>> Start

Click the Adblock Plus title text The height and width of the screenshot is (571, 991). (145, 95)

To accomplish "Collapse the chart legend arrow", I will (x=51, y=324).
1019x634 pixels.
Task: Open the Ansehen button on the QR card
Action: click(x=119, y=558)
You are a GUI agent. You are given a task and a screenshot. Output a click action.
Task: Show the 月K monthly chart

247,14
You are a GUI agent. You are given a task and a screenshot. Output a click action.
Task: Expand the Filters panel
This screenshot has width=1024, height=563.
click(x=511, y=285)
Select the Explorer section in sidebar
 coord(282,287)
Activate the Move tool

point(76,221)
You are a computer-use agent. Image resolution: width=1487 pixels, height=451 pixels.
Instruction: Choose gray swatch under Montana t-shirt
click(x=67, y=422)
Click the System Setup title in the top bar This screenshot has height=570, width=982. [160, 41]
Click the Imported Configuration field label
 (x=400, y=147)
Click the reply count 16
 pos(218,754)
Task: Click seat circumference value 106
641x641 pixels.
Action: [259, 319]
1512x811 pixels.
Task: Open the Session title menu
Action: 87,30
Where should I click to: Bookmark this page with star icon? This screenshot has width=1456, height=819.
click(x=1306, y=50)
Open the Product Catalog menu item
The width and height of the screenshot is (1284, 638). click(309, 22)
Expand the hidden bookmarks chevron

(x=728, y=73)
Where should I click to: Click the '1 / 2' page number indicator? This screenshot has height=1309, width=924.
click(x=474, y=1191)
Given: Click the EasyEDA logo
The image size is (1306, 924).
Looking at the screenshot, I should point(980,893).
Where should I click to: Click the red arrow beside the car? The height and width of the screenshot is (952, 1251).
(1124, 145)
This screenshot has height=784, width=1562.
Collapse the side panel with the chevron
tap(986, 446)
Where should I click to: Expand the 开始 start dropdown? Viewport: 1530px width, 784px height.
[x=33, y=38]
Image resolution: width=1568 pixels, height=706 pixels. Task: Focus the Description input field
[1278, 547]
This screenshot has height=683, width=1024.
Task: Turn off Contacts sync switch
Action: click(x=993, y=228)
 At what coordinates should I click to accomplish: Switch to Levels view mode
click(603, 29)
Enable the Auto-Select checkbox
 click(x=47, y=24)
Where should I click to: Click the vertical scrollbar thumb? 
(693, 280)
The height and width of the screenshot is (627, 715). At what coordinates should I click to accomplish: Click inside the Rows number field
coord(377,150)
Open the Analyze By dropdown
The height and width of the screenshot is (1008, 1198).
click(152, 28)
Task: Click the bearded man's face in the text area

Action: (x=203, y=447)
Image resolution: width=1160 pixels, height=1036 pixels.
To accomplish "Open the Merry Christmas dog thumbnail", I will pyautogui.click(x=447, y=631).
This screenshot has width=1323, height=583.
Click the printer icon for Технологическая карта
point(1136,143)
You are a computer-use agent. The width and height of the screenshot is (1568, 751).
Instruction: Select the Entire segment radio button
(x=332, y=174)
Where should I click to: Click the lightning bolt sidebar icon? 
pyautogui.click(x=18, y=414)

>> End

# What you have to do
Copy the listing above line for line, keeping every character unchanged.

# Answer to this exercise
Click the Adblock Plus title text The height and width of the screenshot is (571, 991). (145, 95)

To accomplish "Collapse the chart legend arrow", I will (x=51, y=324).
1019x634 pixels.
Task: Open the Ansehen button on the QR card
Action: click(x=119, y=558)
You are a GUI agent. You are given a task and a screenshot. Output a click action.
Task: Show the 月K monthly chart

247,14
You are a GUI agent. You are given a task and a screenshot. Output a click action.
Task: Expand the Filters panel
This screenshot has width=1024, height=563.
click(x=511, y=285)
Select the Explorer section in sidebar
 coord(282,287)
Activate the Move tool

point(76,221)
You are a computer-use agent. Image resolution: width=1487 pixels, height=451 pixels.
Instruction: Choose gray swatch under Montana t-shirt
click(x=67, y=422)
Click the System Setup title in the top bar This screenshot has height=570, width=982. [160, 41]
Click the Imported Configuration field label
 (x=400, y=147)
Click the reply count 16
 pos(218,754)
Task: Click seat circumference value 106
641x641 pixels.
Action: [259, 319]
1512x811 pixels.
Task: Open the Session title menu
Action: 87,30
Where should I click to: Bookmark this page with star icon? This screenshot has width=1456, height=819.
click(x=1306, y=50)
Open the Product Catalog menu item
The width and height of the screenshot is (1284, 638). click(309, 22)
Expand the hidden bookmarks chevron

(x=728, y=73)
Where should I click to: Click the '1 / 2' page number indicator? This screenshot has height=1309, width=924.
click(x=474, y=1191)
Given: Click the EasyEDA logo
The image size is (1306, 924).
Looking at the screenshot, I should point(980,893).
Where should I click to: Click the red arrow beside the car? The height and width of the screenshot is (952, 1251).
(1124, 145)
This screenshot has height=784, width=1562.
Collapse the side panel with the chevron
tap(986, 446)
Where should I click to: Expand the 开始 start dropdown? Viewport: 1530px width, 784px height.
[x=33, y=38]
Image resolution: width=1568 pixels, height=706 pixels. Task: Focus the Description input field
[1278, 547]
This screenshot has height=683, width=1024.
Task: Turn off Contacts sync switch
Action: click(x=993, y=228)
 At what coordinates should I click to accomplish: Switch to Levels view mode
click(603, 29)
Enable the Auto-Select checkbox
 click(x=47, y=24)
Where should I click to: Click the vertical scrollbar thumb? 
(693, 280)
The height and width of the screenshot is (627, 715). At what coordinates should I click to accomplish: Click inside the Rows number field
coord(377,150)
Open the Analyze By dropdown
The height and width of the screenshot is (1008, 1198).
click(152, 28)
Task: Click the bearded man's face in the text area

Action: (x=203, y=447)
Image resolution: width=1160 pixels, height=1036 pixels.
To accomplish "Open the Merry Christmas dog thumbnail", I will pyautogui.click(x=447, y=631).
This screenshot has width=1323, height=583.
Click the printer icon for Технологическая карта
point(1136,143)
You are a computer-use agent. The width and height of the screenshot is (1568, 751).
Instruction: Select the Entire segment radio button
(x=332, y=174)
Where should I click to: Click the lightning bolt sidebar icon? 
pyautogui.click(x=18, y=414)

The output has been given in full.